Küçük, Türkiye’de görünür bir anti ırkçı muhalefet söz konusu olmadığına değinerek şöyle devam etti:
‘AVRUPA’DA IRKÇILIK VARDIR AMA ANTİFAŞİST MÜCADELELER DE VAR’
"Bu tanımı bilmek ne anlam ifade ettiğini bilmek yetmiyor. Bir de geniş toplumsal kesimlerden oluşan anti ırkçı, antifaşist mücadelelerin yaygınlaşabileceği bir toplumsal zemin olmadığı bir cumhuriyet rejiminde yaşıyoruz. Tarihsel olarak da böyle. Avrupa’da ırkçılık vardır bizde yoktur diye bir şey yok, Avrupa’da ırkçılık vardır ama antifaşist mücadeleler de vardır. Bizde ırkçılık vardır ancak anti ırkçı mücadeleler çok zayıftır. İlginç olan şeylerden bir tanesi HDP tabanında da bunu görmek mümkün. Ve ya sol tabanda da böyle. Farklı seviyelerde tabii ki ırkçılık her kesimde görülüyor.
‘ÖZDAĞ’IN TEHLİKELİ BİR FİGÜR OLDUĞUNU GÖRMEMİZ LAZIM’
"Ümit Özdağ tipik bir ırkçı partinin politikasını bilimsel verilere dayanarak konuşan sanki yaptığı şey yalan değilmiş, sanki gerçeğe dayanan, verilere dayanan hakiki bir bilgiyi ortaya koyarak ordan alan açan biri olduğu için çok tehlikeli bir figür olduğunu görmemiz lazım. Aslında Avrupa deneyimlerini incelemiş ve bir faşist ırkçı partinin kısa zamanda ve hızlı bir şekilde oylarını nasıl arttırabileceğini çok iyi görebilmiş. Toplumsal bilinç altında çokta kolay söylemeyen bir şeyi aşikar ederek bunları yalanla birleştirerek siyasal söylem kurmada da mahir olduğunu görüyoruz. Karşısında bir söz kurulamadı için de önü açık bir şekilde yürüyor. Türkiye artık bu konuda çok temel ve çok ciddi bir göçmen karşıtı rejimi ve söylemiyle karşı karşıya kalacak. Ne yazık ki bunun toplumsal muhalefet düzeyinde bir karşılığı yok.
MEDYANIN ROLÜ
"Türkiye’deki toplumsal yapıya bakıldığında medya bunun dışında kalan bir yapı değil. Malzeme aynı malzeme, zihniyet aynı zihniyet. Zaten özgür bir dil ve özgür bir medya yapısı söz konusu değil.
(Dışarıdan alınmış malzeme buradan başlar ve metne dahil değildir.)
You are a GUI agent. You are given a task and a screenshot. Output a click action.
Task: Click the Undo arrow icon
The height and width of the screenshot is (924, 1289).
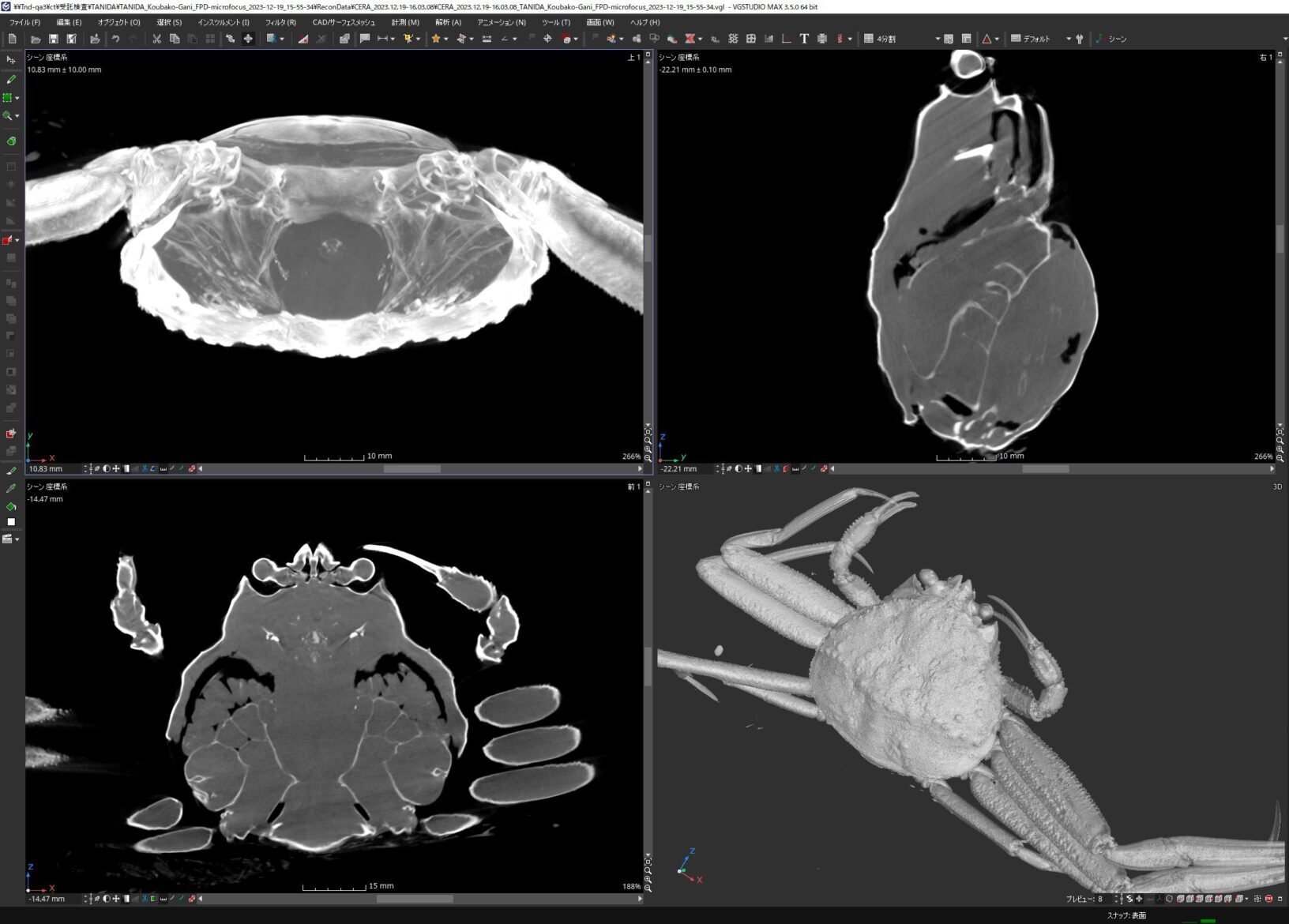coord(115,39)
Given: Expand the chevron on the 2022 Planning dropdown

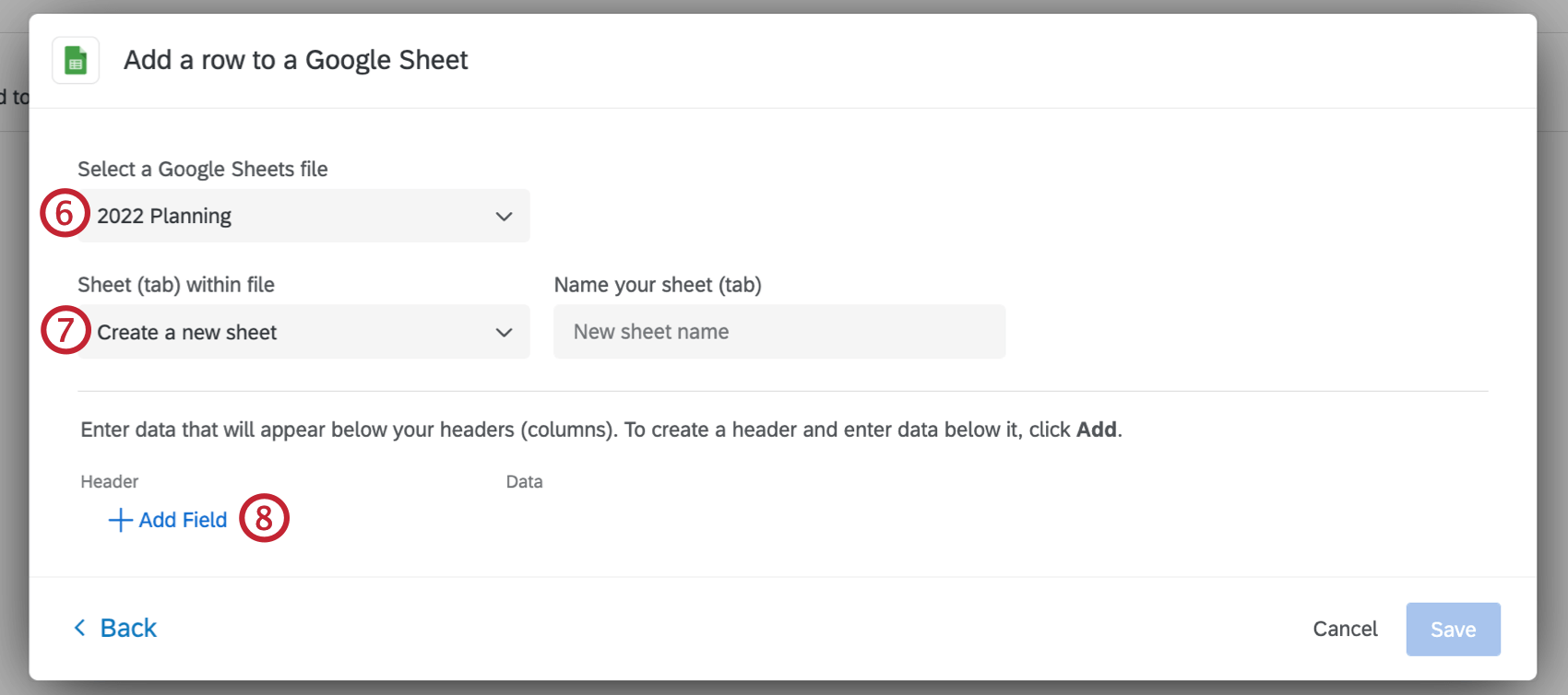Looking at the screenshot, I should (504, 217).
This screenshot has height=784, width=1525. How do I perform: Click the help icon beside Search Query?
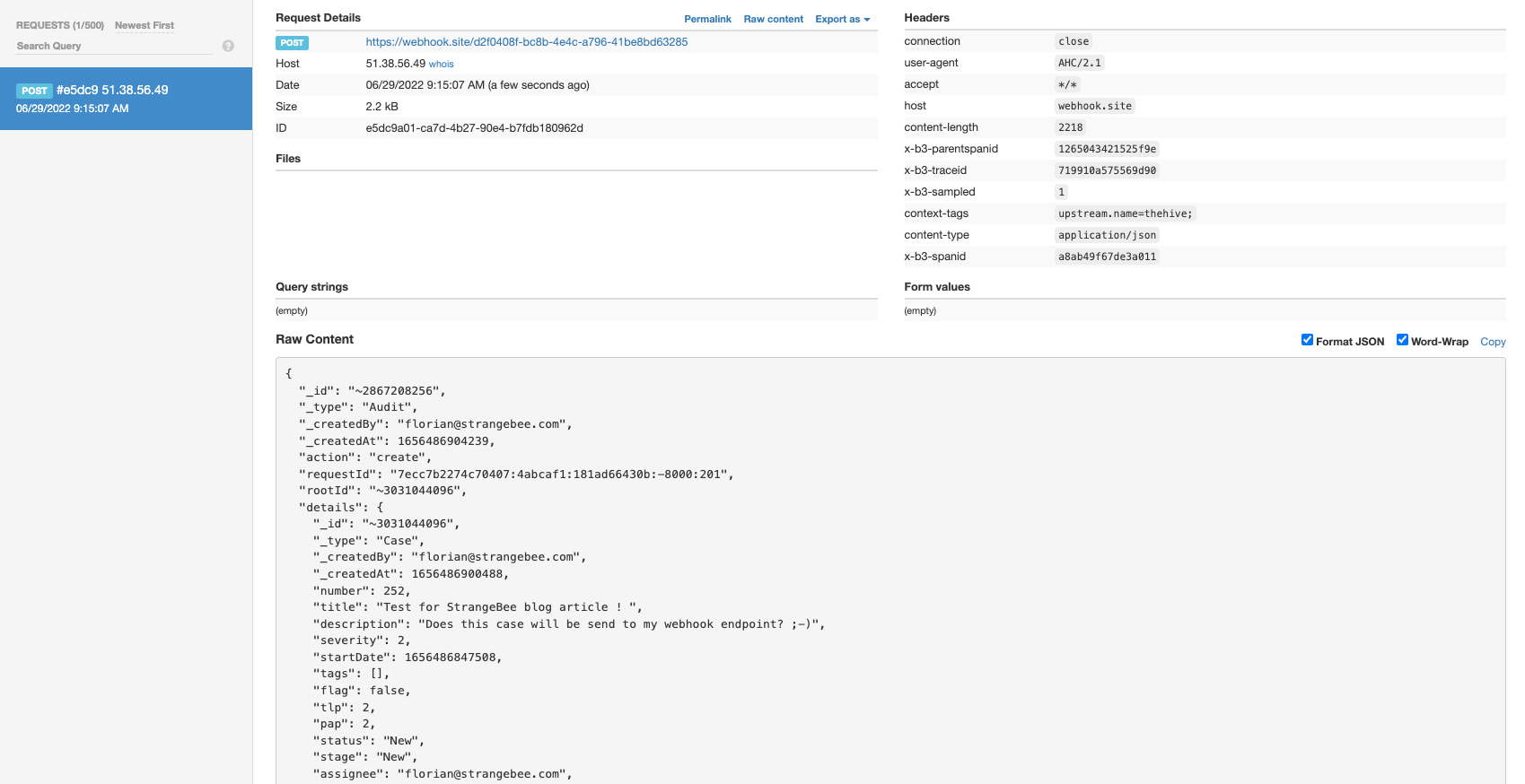click(228, 46)
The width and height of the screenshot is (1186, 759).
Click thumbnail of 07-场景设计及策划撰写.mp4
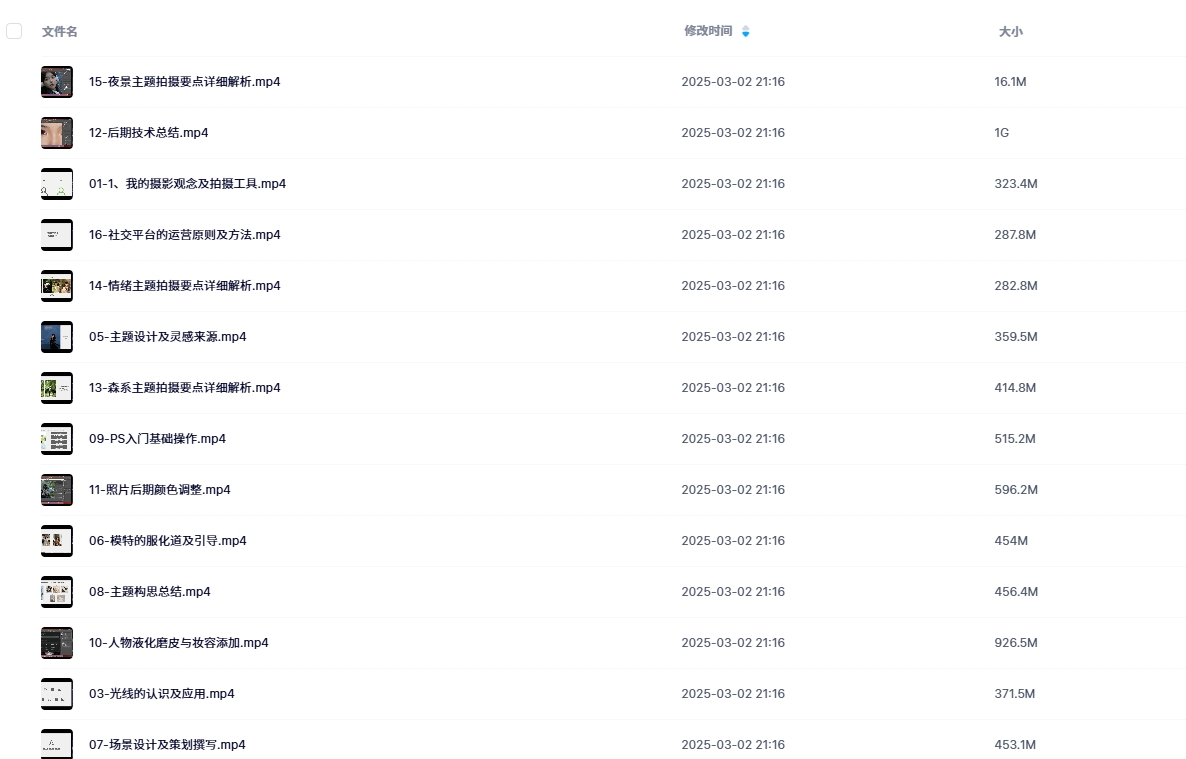tap(56, 744)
Zaten merkezle mesafesini kuramayan kendisini devletin ya da siyasal partilerin memuru gibi gören gazetecilerin özellikle eleştirel bir yerden haber üretebilmesinin şartları da yok."
Son olarak Denizli’de Kürt bir aileye yönelik ırkçı saldırıya değinen Küçük, bu saldırıların münferit olmadığını vurgulayarak, çözüm yollarına ilişkin şu ifadeleri kullandı:
‘ŞİDDET SARMALININ ASIL SAHİPLERİ REJİM İÇERİSİNEKİ BÜROKRATİK KESİMLERDİR’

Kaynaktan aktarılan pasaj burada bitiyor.